• [EXCERPT PROVIDED]
◆ ◆ ◆ ◆ ◆

American burglar, bank robber and pickpocket

John Hope (1856–1906) was a 19th-century American burglar, bank robber and pickpocket. The son of James "Old Jimmy" Hope, he was alleged to have been associated with his father and the George Leslie Gang. He was among those arrested for the 1878 robbery of the Manhattan Savings Institution although he and Billy Kelly were the only men actually sent to prison for this crime.

There was some controversy over his imprisonment at the time, in which a two-year court battle was fought, and ultimately saw him sent to Sing Sing for 20 years. Doubts over his guilt, however, would eventually result in his receiving a pardon from New York Governor David B. Hill in 1890.

==Biography==
Born in New York City, New York, Johnny Hope was one of four children born to James "Old Jimmy" Hope in 1856. Hope followed his father into crime and became considered "a clever burglar" in several major cities across the United States. He eventually joined his father in New York City where he was arrested for pickpocketing in 1877. He may have been involved in the Manhattan Savings Institution robbery, led by his father, on the morning of October 27, 1878 netting nearly $3 million in cash and securities.

Four months after the robbery, on February 18, 1879, Hope was arrested while leaving the Theatre Comique by Detective Thomas F. Byrnes. Although all ten members of the robbery were captured, only Hope and Billy Kelly were sentenced to prison. John Nugent, the New York police officer who had assisted the Leslie Gang during the robbery, was recognized while attending Hope's trial as a spectator and arrested in the courtroom. "Old Jimmy" Hope was also returned to Auburn State Prison, where he had previously escaped from in 1873, and successfully broke out within the year. Johnny Hope was tried in the Court of General Sessions and, after a near five-week trial, was convicted of first-degree robbery on July 18, 1879. He was sentenced by Judge Rufus B. Cowing to 20 years imprisonment in the state prison but the case was appealed resulting in a two-year legal battle before the case was finally upheld by the New York Court of Appeals. Hope was held in the Tombs during this time and was finally transferred to Sing Sing on February 3, 1881.

◆ ◆ ◆ ◆ ◆

• [RAW DATA]
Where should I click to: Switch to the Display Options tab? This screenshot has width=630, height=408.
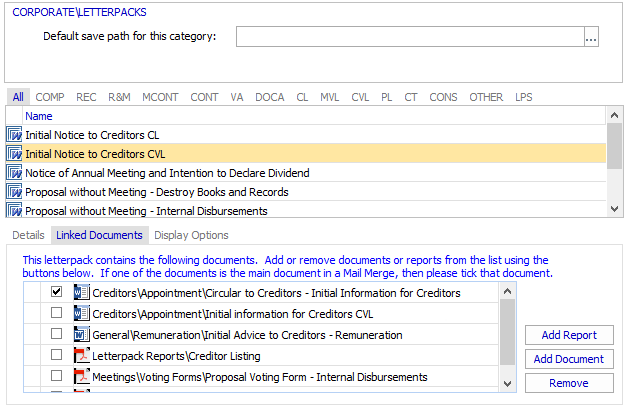click(x=191, y=235)
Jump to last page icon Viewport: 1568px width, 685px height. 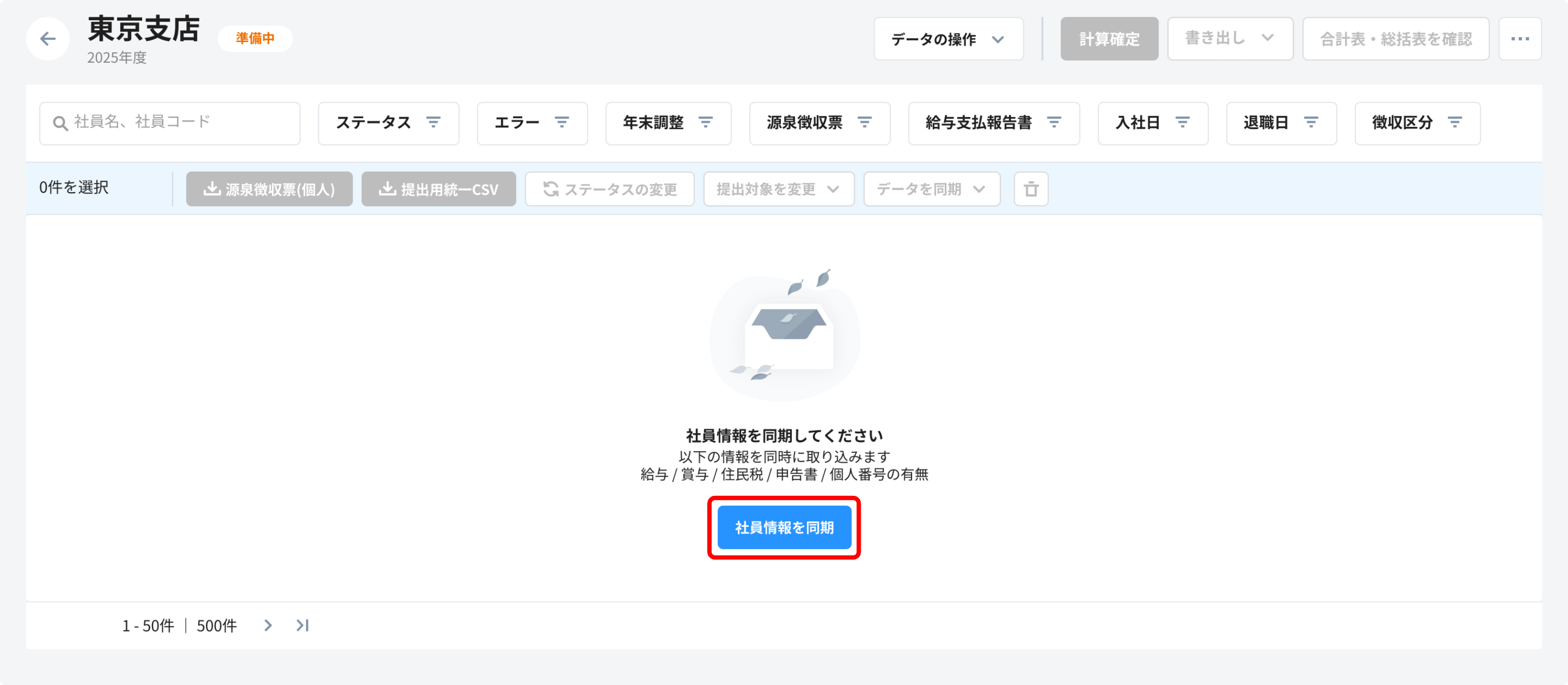302,625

◆ ◆ ◆ ◆ ◆

• [TASK GOAL]
Copy out the whole text on John Hope, word for word and with nothing left out.

• [SOLUTION TO THIS PROBLEM]
American burglar, bank robber and pickpocket

John Hope (1856–1906) was a 19th-century American burglar, bank robber and pickpocket. The son of James "Old Jimmy" Hope, he was alleged to have been associated with his father and the George Leslie Gang. He was among those arrested for the 1878 robbery of the Manhattan Savings Institution although he and Billy Kelly were the only men actually sent to prison for this crime.

There was some controversy over his imprisonment at the time, in which a two-year court battle was fought, and ultimately saw him sent to Sing Sing for 20 years. Doubts over his guilt, however, would eventually result in his receiving a pardon from New York Governor David B. Hill in 1890.

==Biography==
Born in New York City, New York, Johnny Hope was one of four children born to James "Old Jimmy" Hope in 1856. Hope followed his father into crime and became considered "a clever burglar" in several major cities across the United States. He eventually joined his father in New York City where he was arrested for pickpocketing in 1877. He may have been involved in the Manhattan Savings Institution robbery, led by his father, on the morning of October 27, 1878 netting nearly $3 million in cash and securities.

Four months after the robbery, on February 18, 1879, Hope was arrested while leaving the Theatre Comique by Detective Thomas F. Byrnes. Although all ten members of the robbery were captured, only Hope and Billy Kelly were sentenced to prison. John Nugent, the New York police officer who had assisted the Leslie Gang during the robbery, was recognized while attending Hope's trial as a spectator and arrested in the courtroom. "Old Jimmy" Hope was also returned to Auburn State Prison, where he had previously escaped from in 1873, and successfully broke out within the year. Johnny Hope was tried in the Court of General Sessions and, after a near five-week trial, was convicted of first-degree robbery on July 18, 1879. He was sentenced by Judge Rufus B. Cowing to 20 years imprisonment in the state prison but the case was appealed resulting in a two-year legal battle before the case was finally upheld by the New York Court of Appeals. Hope was held in the Tombs during this time and was finally transferred to Sing Sing on February 3, 1881.